Designed by Charles and Ray Eames
Eames Walnut Stools
Ray and Charles Eames designed the Eames Walnut Stools to function as stools or side tables—whatever the need requires. Crafted from solid turned walnut, these sculptural accent pieces feature concave tops and bottoms with a choice of three distinctively shaped center sections.
In September 1958, the United States Information Agency appointed George Nelson as chief designer of “The American National Exhibition,” which was set to open in Moscow the following summer. Nelson brought in Charles and Ray Eames in November of that year to help. The Eames Office conceived a multiscreen film called “Glimpses of the U.S.A.” Because of the tight deadline, the film needed to rely heavily on stock footage. Charles asked Henry Luce, chair of Time-Life, for access to the media company’s vast archives. Luce agreed, on condition that Charles and Ray might one day return the favor.

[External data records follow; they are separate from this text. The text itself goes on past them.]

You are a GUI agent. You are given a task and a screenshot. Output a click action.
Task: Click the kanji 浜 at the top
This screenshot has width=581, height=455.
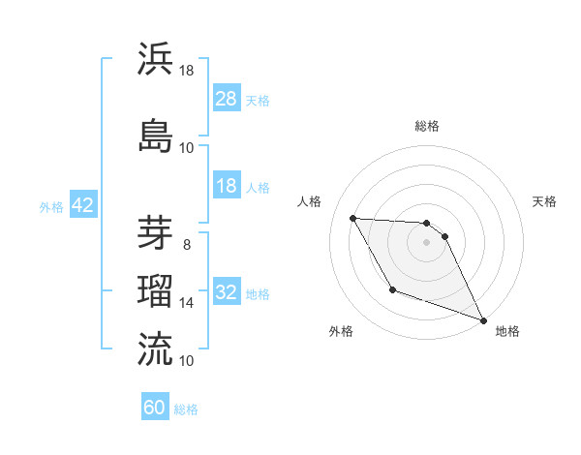[155, 59]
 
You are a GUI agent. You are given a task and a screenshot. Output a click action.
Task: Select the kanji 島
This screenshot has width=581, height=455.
[155, 135]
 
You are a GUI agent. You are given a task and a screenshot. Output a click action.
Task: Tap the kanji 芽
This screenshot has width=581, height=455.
[155, 232]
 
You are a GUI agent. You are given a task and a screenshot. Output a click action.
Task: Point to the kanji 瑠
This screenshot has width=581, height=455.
[155, 288]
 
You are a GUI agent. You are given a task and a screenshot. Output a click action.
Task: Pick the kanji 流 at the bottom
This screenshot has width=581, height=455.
[155, 347]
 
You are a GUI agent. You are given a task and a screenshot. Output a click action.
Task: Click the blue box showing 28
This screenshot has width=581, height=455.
[226, 99]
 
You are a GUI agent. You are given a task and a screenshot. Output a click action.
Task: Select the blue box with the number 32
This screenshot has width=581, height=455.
[226, 292]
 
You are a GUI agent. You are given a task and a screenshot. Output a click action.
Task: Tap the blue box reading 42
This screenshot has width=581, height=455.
[82, 205]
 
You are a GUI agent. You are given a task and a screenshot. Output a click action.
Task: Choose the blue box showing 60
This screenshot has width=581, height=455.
[155, 408]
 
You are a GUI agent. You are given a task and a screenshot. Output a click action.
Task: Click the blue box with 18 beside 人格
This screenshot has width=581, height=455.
[226, 186]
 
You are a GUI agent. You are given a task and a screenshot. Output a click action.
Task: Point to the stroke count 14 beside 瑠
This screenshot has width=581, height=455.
[187, 303]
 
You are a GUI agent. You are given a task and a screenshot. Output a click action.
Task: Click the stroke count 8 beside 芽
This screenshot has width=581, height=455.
[187, 245]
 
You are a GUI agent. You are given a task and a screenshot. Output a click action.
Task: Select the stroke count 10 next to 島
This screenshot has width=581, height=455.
[187, 148]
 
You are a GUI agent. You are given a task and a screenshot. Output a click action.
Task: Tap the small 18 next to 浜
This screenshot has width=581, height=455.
[187, 71]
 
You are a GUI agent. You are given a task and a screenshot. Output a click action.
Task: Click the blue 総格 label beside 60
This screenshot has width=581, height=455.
[187, 410]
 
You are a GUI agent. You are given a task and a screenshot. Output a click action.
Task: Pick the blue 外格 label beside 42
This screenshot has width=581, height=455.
[50, 206]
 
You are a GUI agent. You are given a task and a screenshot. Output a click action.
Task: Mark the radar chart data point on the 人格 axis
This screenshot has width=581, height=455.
[353, 218]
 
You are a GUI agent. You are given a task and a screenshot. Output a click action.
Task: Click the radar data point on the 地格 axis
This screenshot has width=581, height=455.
[484, 320]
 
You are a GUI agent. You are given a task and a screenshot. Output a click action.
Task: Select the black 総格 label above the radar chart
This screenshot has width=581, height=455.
[426, 126]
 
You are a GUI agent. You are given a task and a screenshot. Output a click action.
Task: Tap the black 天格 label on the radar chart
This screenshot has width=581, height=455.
[545, 201]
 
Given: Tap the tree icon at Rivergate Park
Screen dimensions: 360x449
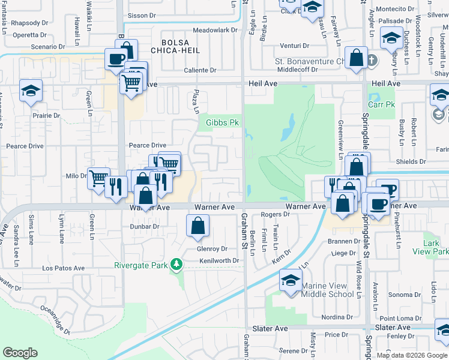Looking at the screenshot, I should pos(176,264).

A year later, Luce commissioned the Eames Office to design three lobbies for the newly constructed Time-Life Building at Rockefeller Center: the main reception lobby on the 27th floor, and two smaller lobbies on the 28th and 29th floors. Every element of the floor-to-ceiling designs was produced by Herman Miller. Two of the project’s famous elements—a padded leather swivel chair and a series of small, solid wood stools—went into production as the Eames Executive Chair (aka the Time-Life Chair) and Eames Walnut Stools.